··· DATA RECORDS ···

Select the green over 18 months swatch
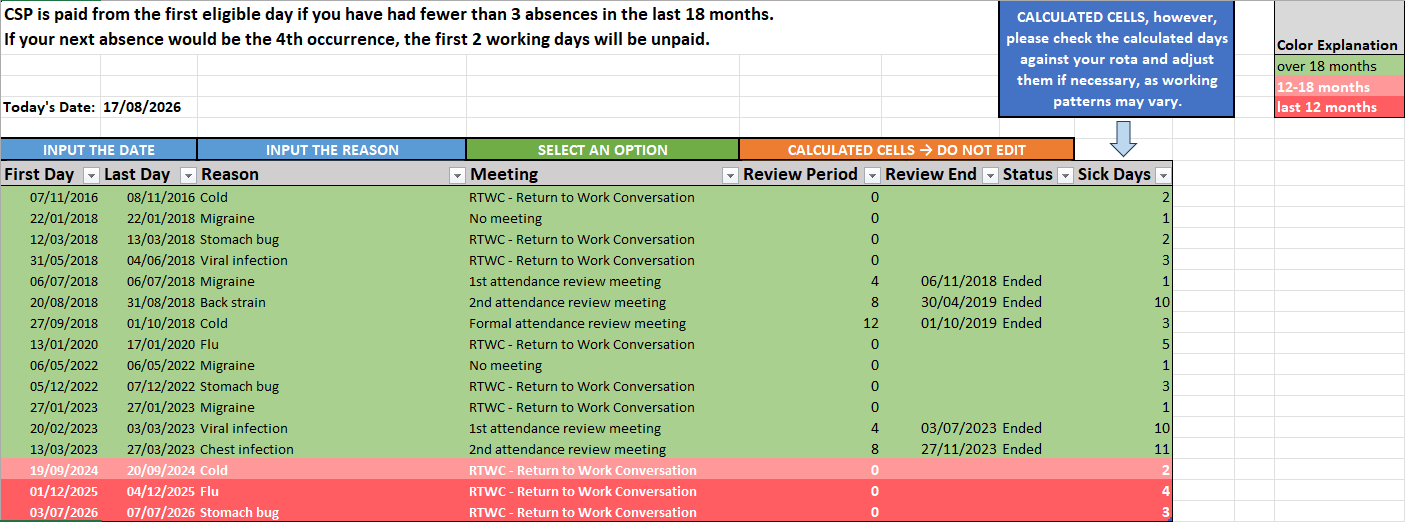This screenshot has height=522, width=1405. 1338,66
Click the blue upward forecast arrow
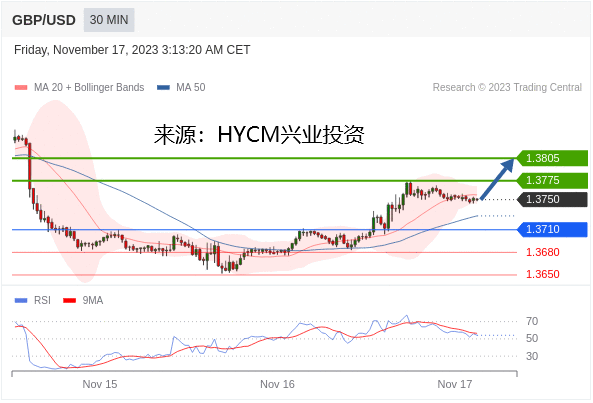This screenshot has height=403, width=593. click(x=497, y=179)
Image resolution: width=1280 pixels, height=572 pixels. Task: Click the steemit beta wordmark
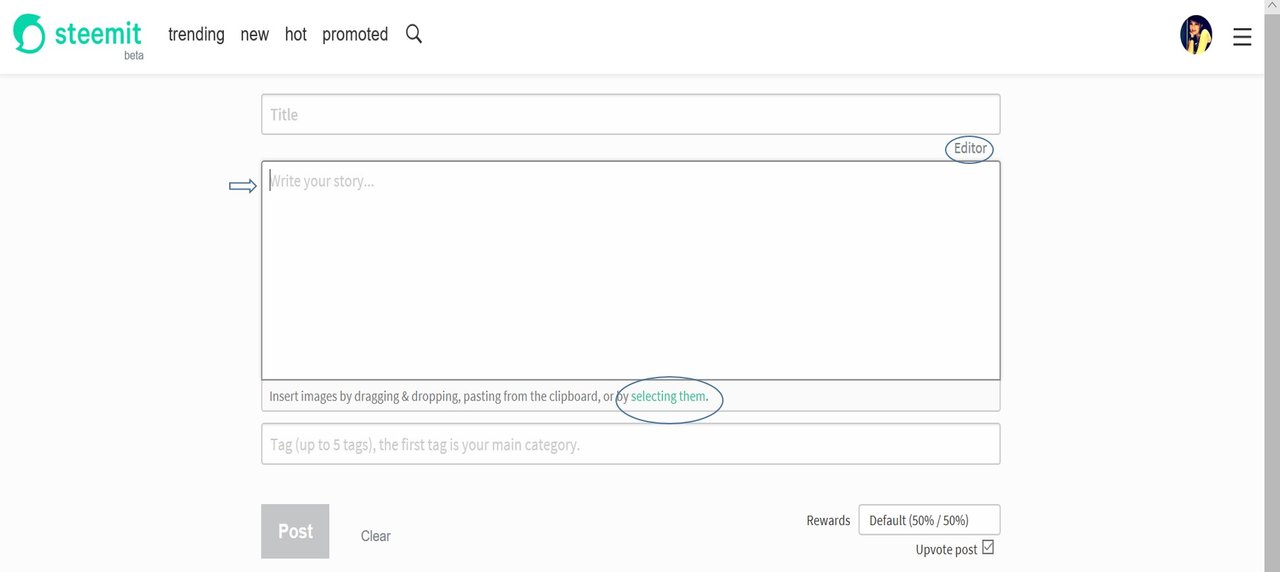(98, 38)
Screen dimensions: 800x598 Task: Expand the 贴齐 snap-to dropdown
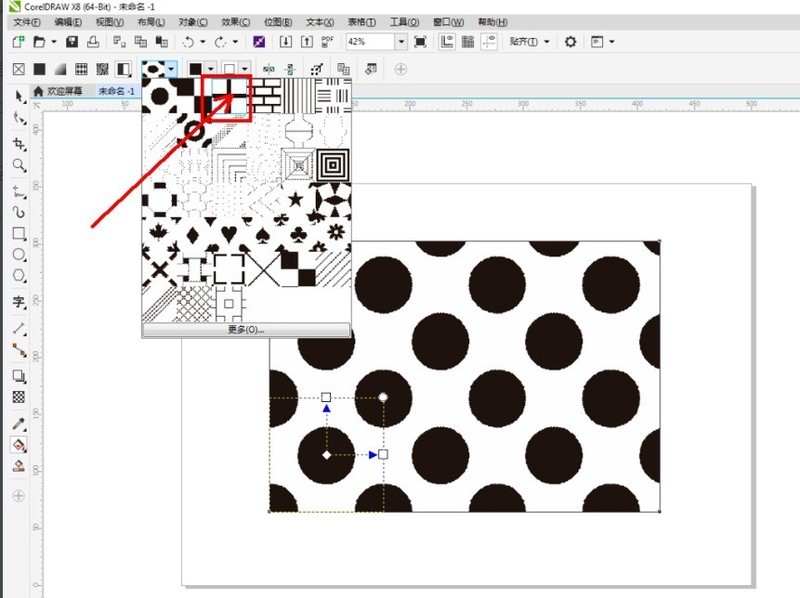547,42
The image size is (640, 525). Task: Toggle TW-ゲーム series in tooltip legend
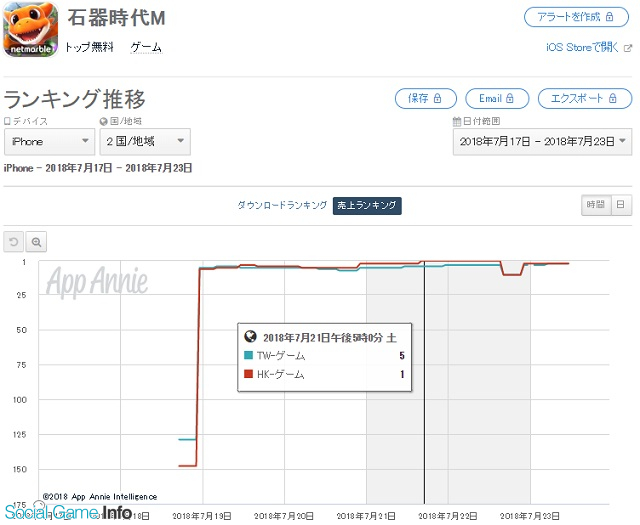tap(274, 356)
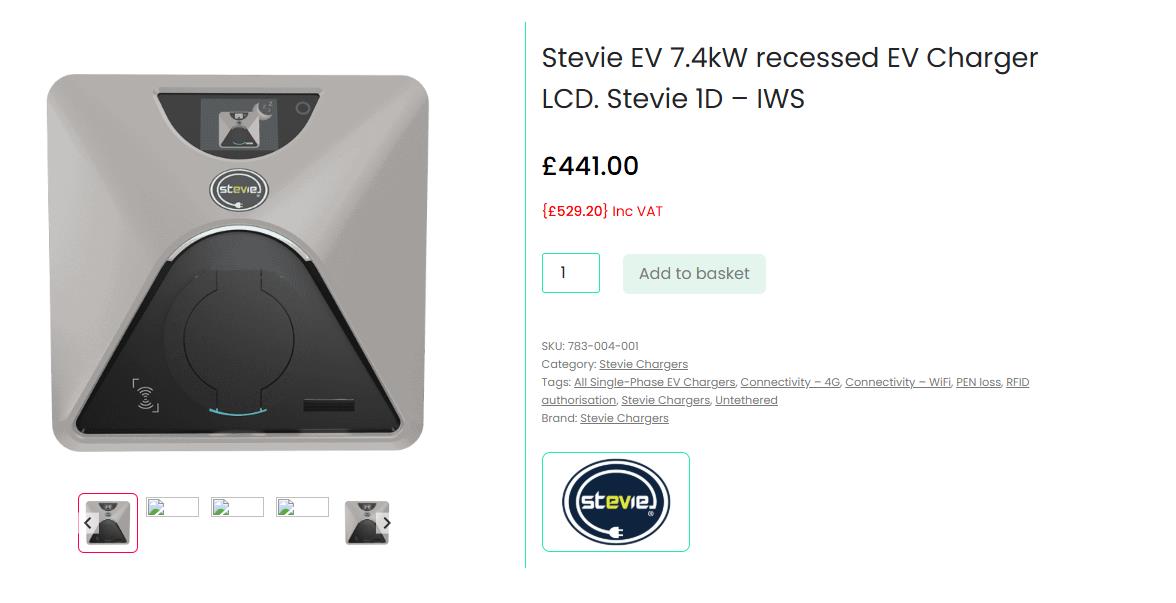Open the RFID authorisation tag link
Viewport: 1176px width, 603px height.
coord(1017,382)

···

▸ WHAT THE EXERCISE ASKS: Beginning with the line that contains "Screen dimensions: 800x598" and ending with the last line of the data, restate each line word for word. Exclude the pictures.

▸ EXERCISE RESPONSE:
Screen dimensions: 800x598 Task: Expand the 贴齐 snap-to dropdown
547,42
The image size is (640, 525). Task: Toggle TW-ゲーム series in tooltip legend
tap(274, 356)
Open the RFID authorisation tag link
Viewport: 1176px width, 603px height.
coord(1017,382)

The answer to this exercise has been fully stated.